This was my input for the following Kaggle Competition: https://www.kaggle.com/benhamner/2016-us-election
The dataset was primary results from the “early” states for the 2016 US Presidential Election. Also, included with the data were “County Facts”, variables that described the population in that County.
| Library | Description |
|---|---|
| Chropleth | A library for plotting US County and State data |
| RPart | A library usued for its recursive partioning algorithms |
| GGPlot2 | Grammar of Graphics Plotting library |
| Reshape2 | Pivoting data from long to wide |
| caret | ML Library |
| RSQLite | Connect to SQLite tables |
| DPlyr | The Data Wrangling Package |
| SQLDF | Query dfs like tables |
| RColorBrewer | Produce Better Looking Trees |
dbpath = "C:/Users/Salil/Downloads/PE/2016_presidential_election/database.sqlite"
##dbpath = "H:/PE/2016_presidential_election/database.sqlite"
db <- dbConnect(dbDriver("SQLite"), dbpath)
dbListTables(db)
## [1] "county_facts" "county_facts_dictionary"
## [3] "primary_results"
countyfacts <- dbGetQuery(db, "select * from county_facts")
cfd <- dbGetQuery(db, "select * from county_facts_dictionary")
presults <- dbGetQuery(db, "select * from primary_results")
rsPR <- data.frame(presults$fips,presults$party,presults$candidate, presults$fraction_votes)
colnames(rsPR) <- c("fips","party","cand","perVotes")

——

Objectives:
1. Answer these questions about the 2016 election notes above, marking each answer (a), (b) or (c).
(a) Which library is described as pivoting data from long to wide?
(b) Which three tables does the database listing report?
(c) What column names are given to rsPR?
2. For each statement, state whether it agrees with the 2016 election notes above, answering yes or no and quoting the words that decide it.
(a) The dataset covered primary results from every US state.
(b) RColorBrewer is listed as a library to produce better looking trees.
(c) The query that builds cfd reads from the primary_results table.

Data shown:
——

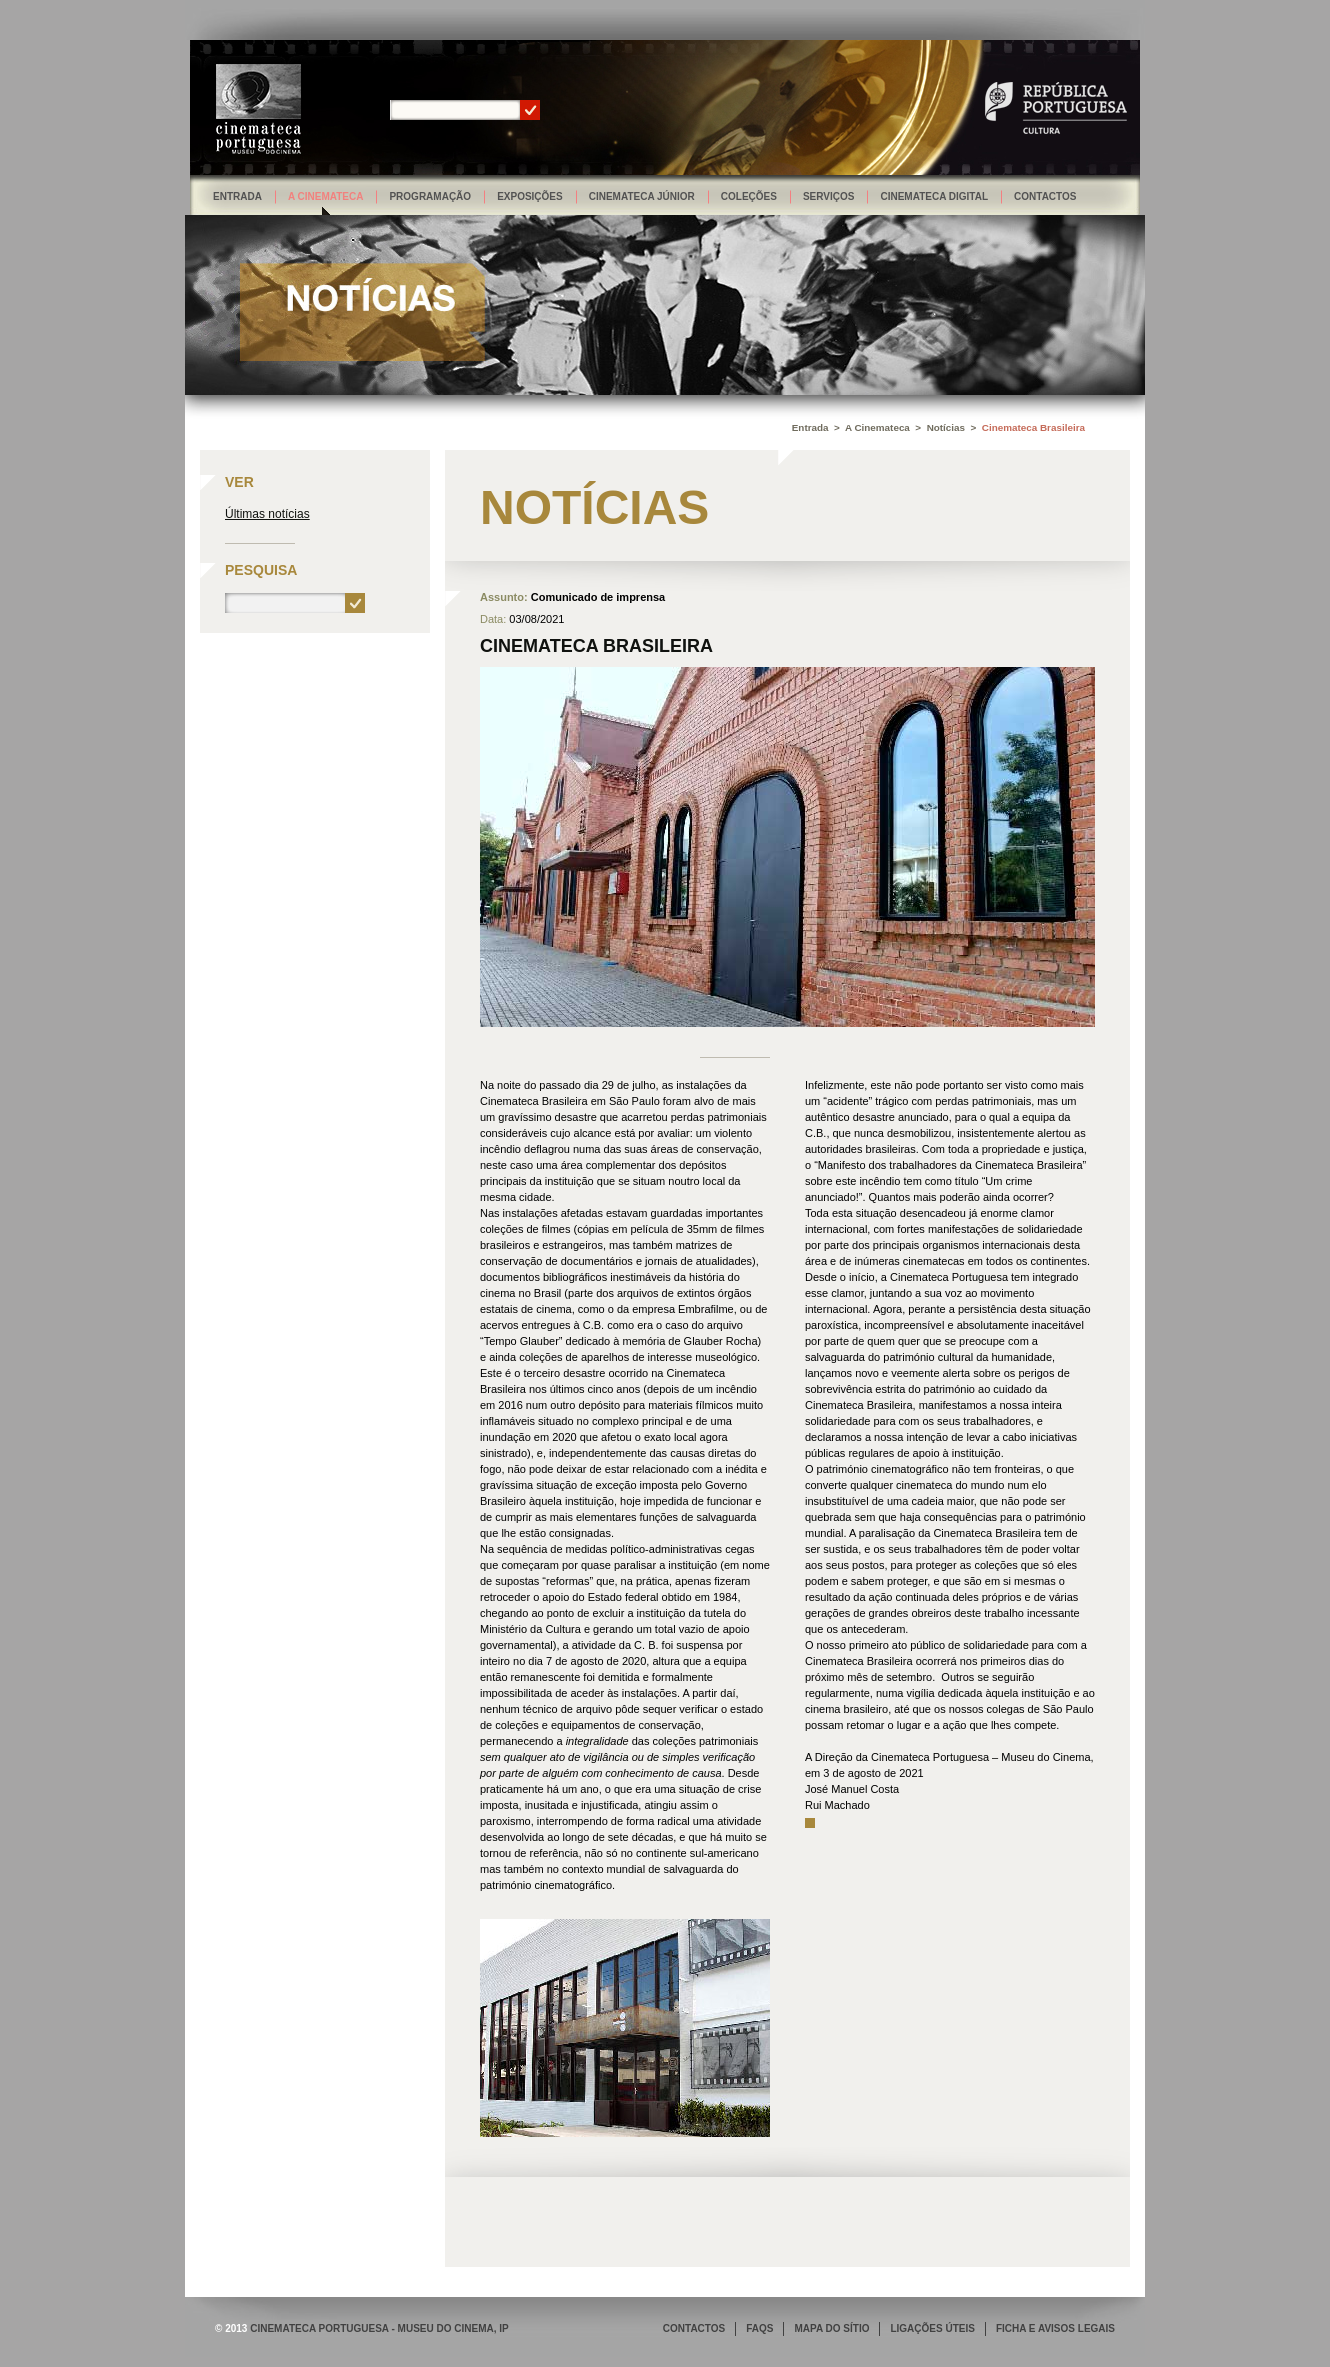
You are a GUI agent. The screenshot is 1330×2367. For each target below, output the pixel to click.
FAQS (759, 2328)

——

The replies:
1.
(a) Reshape2
(b) county_facts, county_facts_dictionary and primary_results
(c) fips, party, cand and perVotes

2.
(a) No: "primary results from the “early” states"
(b) Yes: "RColorBrewer | Produce Better Looking Trees"
(c) No: "select * from county_facts_dictionary"